[TO DO] Return the lines of the listing as a JSON list of strings, one string per line and blank lines omitted, starting with the line containing "You are a GUI" and continuing through the last line of the listing.

··········

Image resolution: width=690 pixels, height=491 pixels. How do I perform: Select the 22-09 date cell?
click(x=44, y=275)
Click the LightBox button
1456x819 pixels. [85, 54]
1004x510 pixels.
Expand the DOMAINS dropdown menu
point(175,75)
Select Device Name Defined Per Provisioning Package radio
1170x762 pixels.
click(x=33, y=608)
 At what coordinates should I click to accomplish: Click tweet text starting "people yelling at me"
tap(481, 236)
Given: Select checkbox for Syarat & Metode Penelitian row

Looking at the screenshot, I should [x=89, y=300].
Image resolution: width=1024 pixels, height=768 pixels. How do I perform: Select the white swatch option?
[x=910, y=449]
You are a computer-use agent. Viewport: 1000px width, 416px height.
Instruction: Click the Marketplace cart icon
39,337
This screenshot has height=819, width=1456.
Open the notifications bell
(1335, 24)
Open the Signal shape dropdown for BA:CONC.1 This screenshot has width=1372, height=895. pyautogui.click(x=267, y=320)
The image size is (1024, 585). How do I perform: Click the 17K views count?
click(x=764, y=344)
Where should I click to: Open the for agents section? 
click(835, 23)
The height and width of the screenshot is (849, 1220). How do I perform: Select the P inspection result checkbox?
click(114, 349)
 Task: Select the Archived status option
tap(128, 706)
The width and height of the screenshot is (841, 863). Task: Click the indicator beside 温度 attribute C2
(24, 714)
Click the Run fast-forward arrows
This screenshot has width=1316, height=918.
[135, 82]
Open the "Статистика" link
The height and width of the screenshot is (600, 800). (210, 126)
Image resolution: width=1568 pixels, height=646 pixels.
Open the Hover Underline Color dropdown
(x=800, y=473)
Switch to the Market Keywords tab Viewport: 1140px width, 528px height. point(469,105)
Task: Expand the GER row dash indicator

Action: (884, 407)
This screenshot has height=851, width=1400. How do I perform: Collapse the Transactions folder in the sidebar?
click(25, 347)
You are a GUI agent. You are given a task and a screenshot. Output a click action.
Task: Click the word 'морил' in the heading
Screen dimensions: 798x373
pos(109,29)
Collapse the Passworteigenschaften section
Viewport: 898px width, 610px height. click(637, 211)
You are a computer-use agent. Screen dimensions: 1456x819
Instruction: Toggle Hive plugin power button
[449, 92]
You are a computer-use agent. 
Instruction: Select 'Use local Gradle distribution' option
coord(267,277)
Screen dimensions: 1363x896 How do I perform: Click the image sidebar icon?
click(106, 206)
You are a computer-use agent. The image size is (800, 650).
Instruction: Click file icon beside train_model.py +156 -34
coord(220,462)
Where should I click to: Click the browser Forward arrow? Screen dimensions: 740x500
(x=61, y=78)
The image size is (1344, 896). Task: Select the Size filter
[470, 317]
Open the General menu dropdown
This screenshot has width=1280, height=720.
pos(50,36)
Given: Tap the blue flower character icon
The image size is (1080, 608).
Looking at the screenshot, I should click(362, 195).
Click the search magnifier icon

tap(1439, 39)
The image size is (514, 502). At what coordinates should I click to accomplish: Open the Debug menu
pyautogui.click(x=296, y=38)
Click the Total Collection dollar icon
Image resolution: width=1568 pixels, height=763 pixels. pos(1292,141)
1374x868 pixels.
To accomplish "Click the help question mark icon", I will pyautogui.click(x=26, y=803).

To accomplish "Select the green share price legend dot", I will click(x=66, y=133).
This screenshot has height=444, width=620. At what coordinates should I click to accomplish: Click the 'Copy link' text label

··········

[RESPONSE TO THE EXERCISE]
[
  "You are a GUI agent. You are given a task and a screenshot. Output a click action.",
  "Task: Click the word 'морил' in the heading",
  "Screen dimensions: 798x373",
  "pos(109,29)",
  "Collapse the Passworteigenschaften section",
  "Viewport: 898px width, 610px height. click(637, 211)",
  "You are a computer-use agent. Screen dimensions: 1456x819",
  "Instruction: Toggle Hive plugin power button",
  "[449, 92]",
  "You are a computer-use agent. ",
  "Instruction: Select 'Use local Gradle distribution' option",
  "coord(267,277)",
  "Screen dimensions: 1363x896 How do I perform: Click the image sidebar icon?",
  "click(106, 206)",
  "You are a computer-use agent. The image size is (800, 650).",
  "Instruction: Click file icon beside train_model.py +156 -34",
  "coord(220,462)",
  "Where should I click to: Click the browser Forward arrow? Screen dimensions: 740x500",
  "(x=61, y=78)",
  "The image size is (1344, 896). Task: Select the Size filter",
  "[470, 317]",
  "Open the General menu dropdown",
  "This screenshot has width=1280, height=720.",
  "pos(50,36)",
  "Given: Tap the blue flower character icon",
  "The image size is (1080, 608).",
  "Looking at the screenshot, I should click(362, 195).",
  "Click the search magnifier icon",
  "tap(1439, 39)",
  "The image size is (514, 502). At what coordinates should I click to accomplish: Open the Debug menu",
  "pyautogui.click(x=296, y=38)",
  "Click the Total Collection dollar icon",
  "Image resolution: width=1568 pixels, height=763 pixels. pos(1292,141)",
  "1374x868 pixels.",
  "To accomplish \"Click the help question mark icon\", I will pyautogui.click(x=26, y=803).",
  "To accomplish \"Select the green share price legend dot\", I will click(x=66, y=133).",
  "This screenshot has height=444, width=620. At what coordinates should I click to accomplish: Click the 'Copy link' text label"
]